Provided text
THE JOURNAL, (Newcastle),
26 April 2001, p. 8,
by Willy Poole.
WHAT'S next with foot-and-mouth disease? That will all depend on your version of what has gone before.
By now we all know the official (Government/Maff) version. Maff believes that the disease can by contained by vigorous culling.
This might indeed be so, if Maff was correct about when and where the disease actually started. If they are wrong then all this slaughter, burning and misery is just like spitting in the wind.
Let us just suppose that foot-and-mouth disease started long before the official date. Let us suppose that Maff suspected the presence of the virus as long ago as last summer but then became entangled in floods and rail disasters? Might they not have taken their collective eye off the foot-and-mouth disease ball? We are discussing possibilities here. You must make up your own minds about probabilities.
Here is another possibility for you. Foot-and-mouth disease does not rip through sheep as it does through cattle and pigs.

Record excerpts
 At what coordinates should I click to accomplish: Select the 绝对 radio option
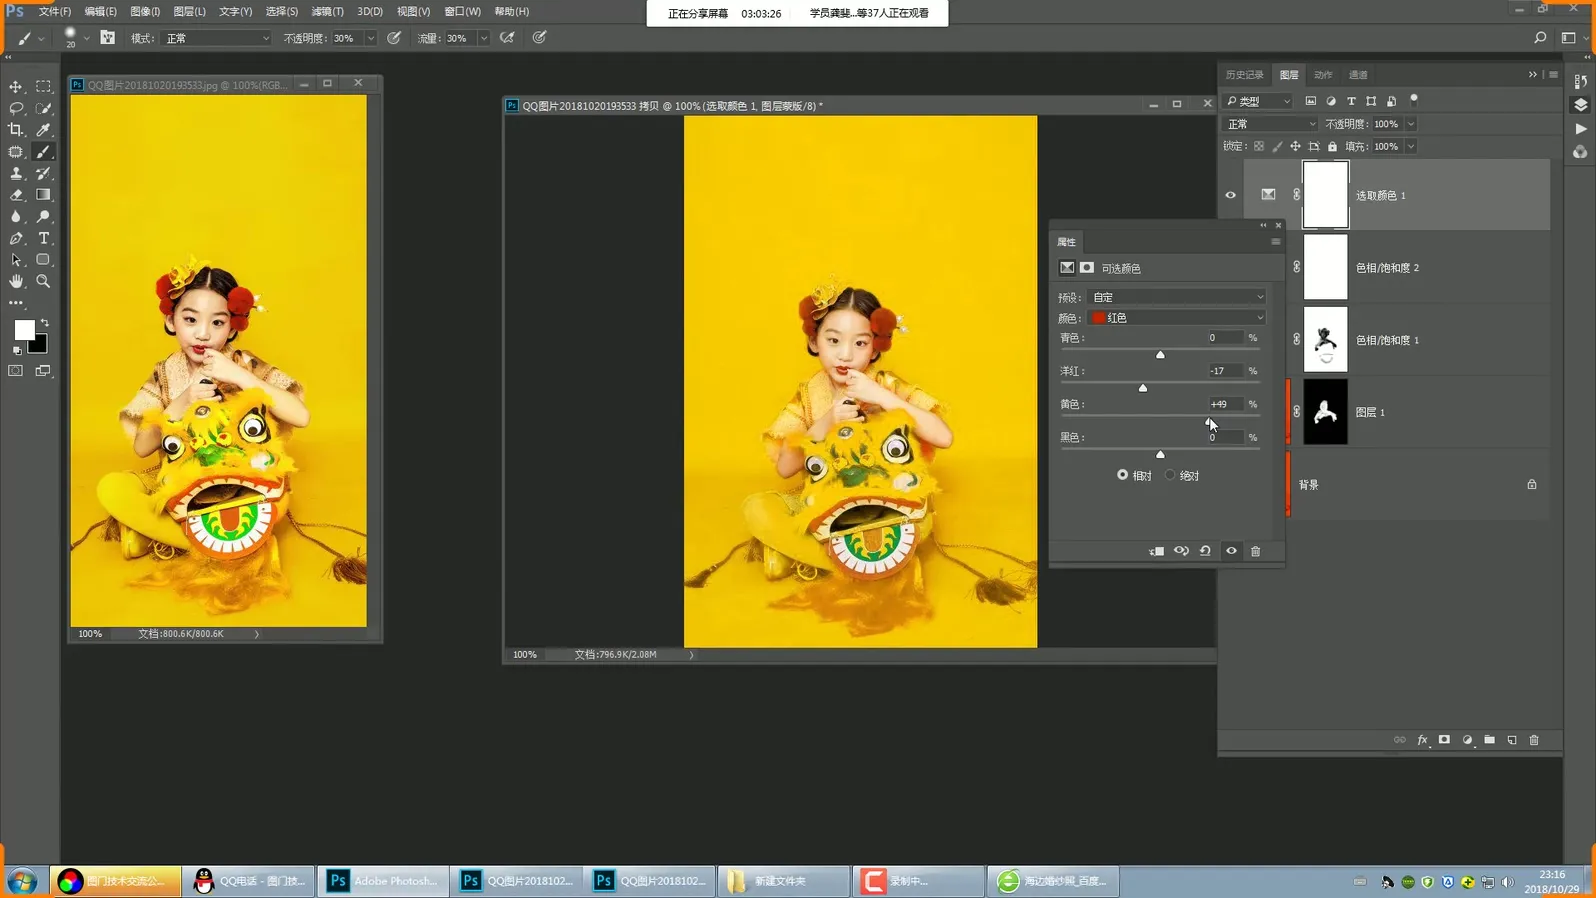pyautogui.click(x=1170, y=475)
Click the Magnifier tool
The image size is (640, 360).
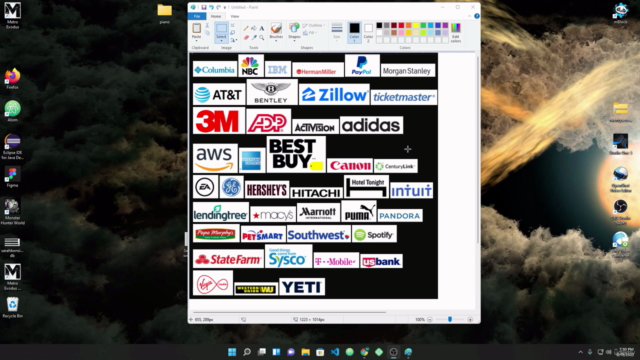coord(262,38)
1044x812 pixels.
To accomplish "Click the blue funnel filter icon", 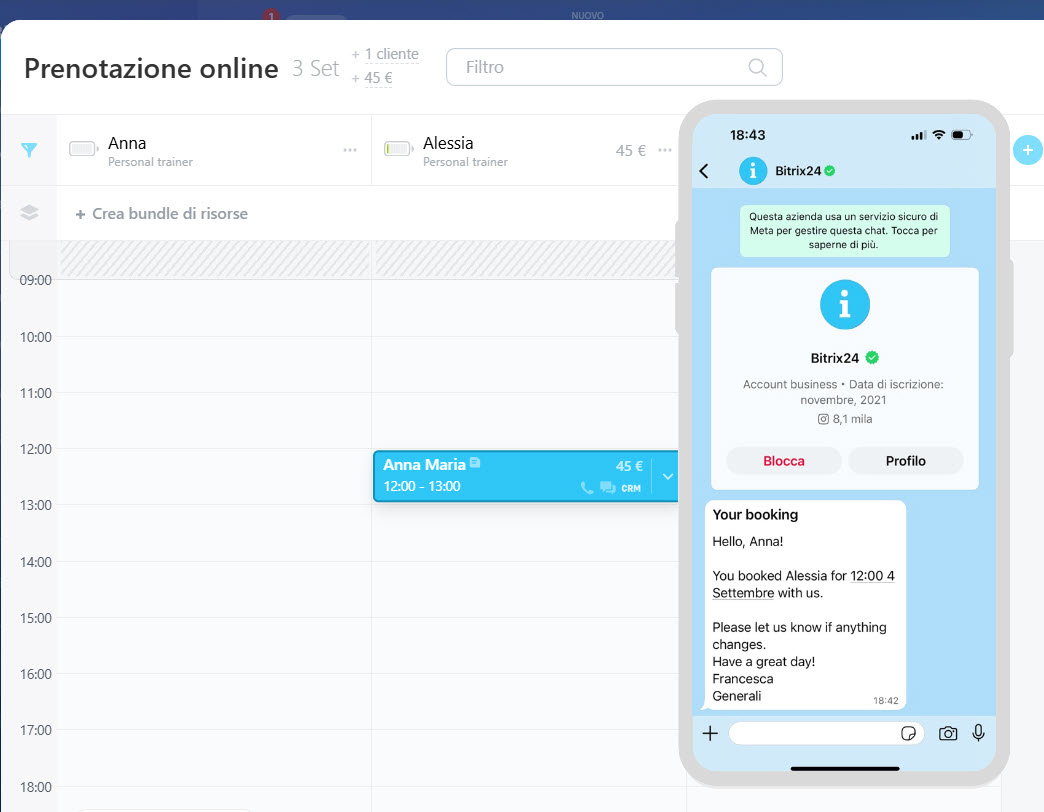I will pos(29,150).
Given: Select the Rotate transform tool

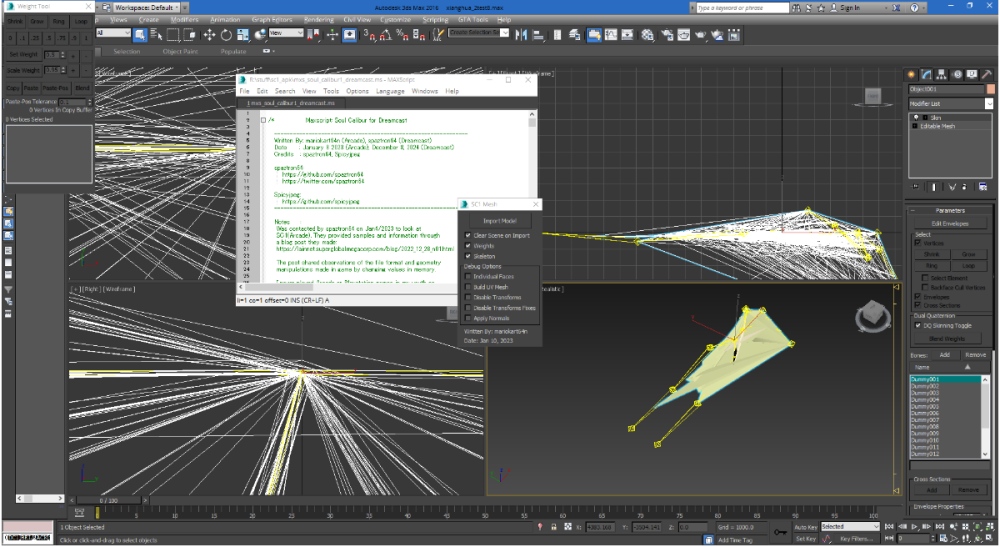Looking at the screenshot, I should 224,34.
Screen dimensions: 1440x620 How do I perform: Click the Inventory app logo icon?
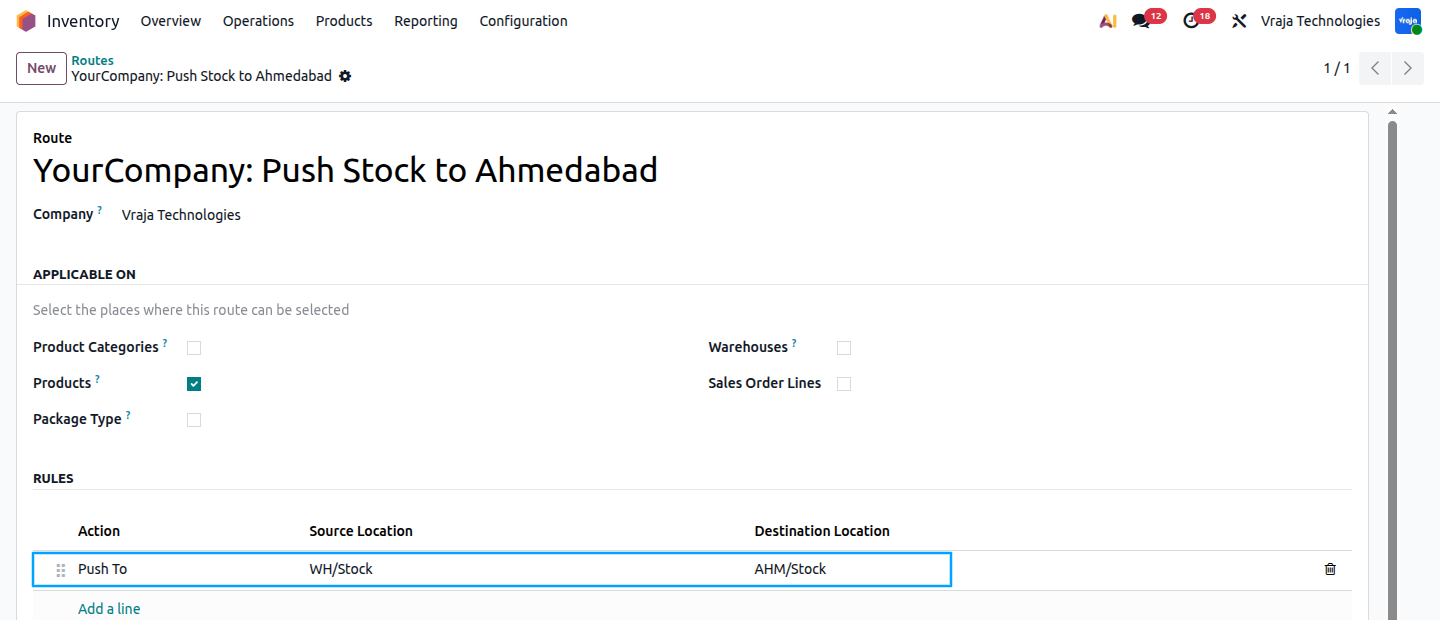coord(26,21)
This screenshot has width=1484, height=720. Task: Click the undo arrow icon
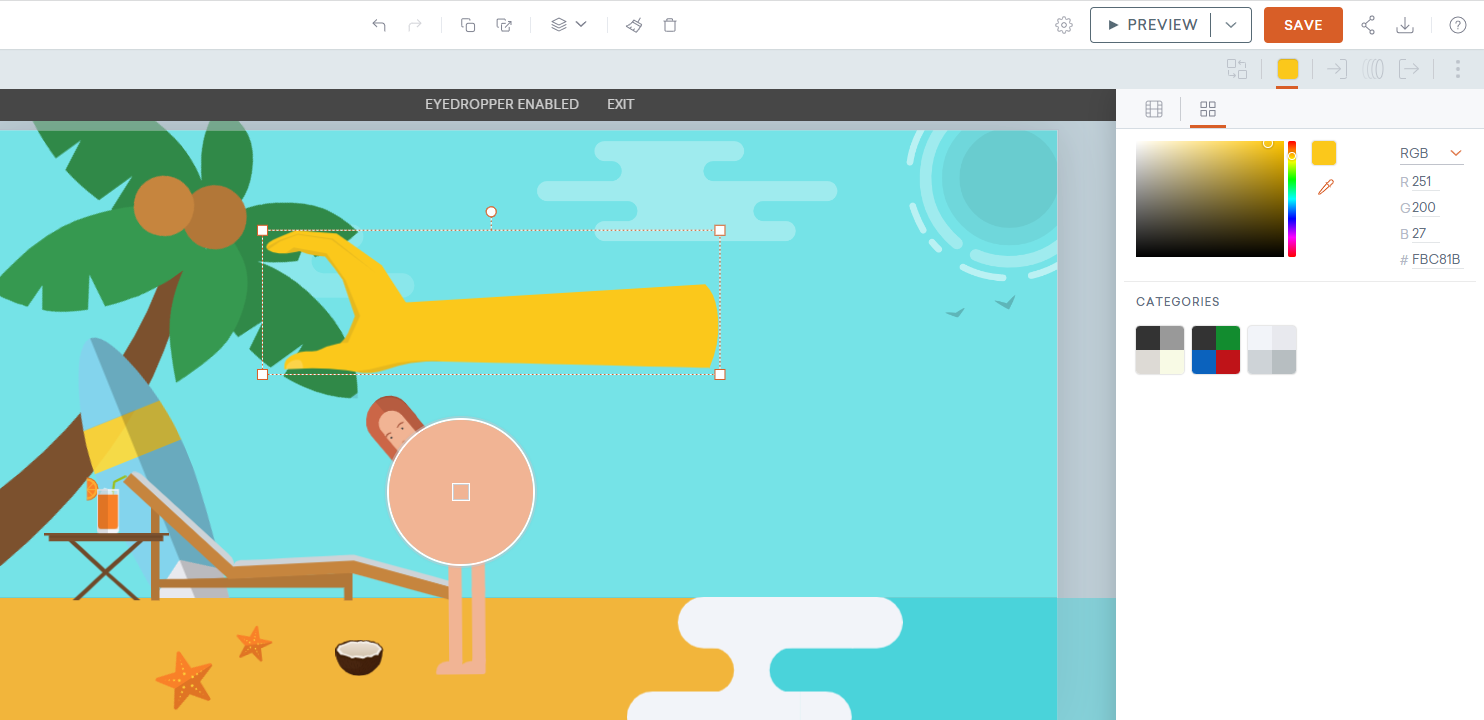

What to produce
Please answer these questions from the column:
1. Which newspaper ran the column, and on what date?
2. By what means does Maff believe the disease can be contained?
3. Through which animals does the column say foot-and-mouth disease rips, in contrast to sheep?
Rely only on the column when answering, not on the data.

Result of this exercise
1. The Journal (Newcastle), on 26 April 2001.
2. By vigorous culling.
3. Cattle and pigs.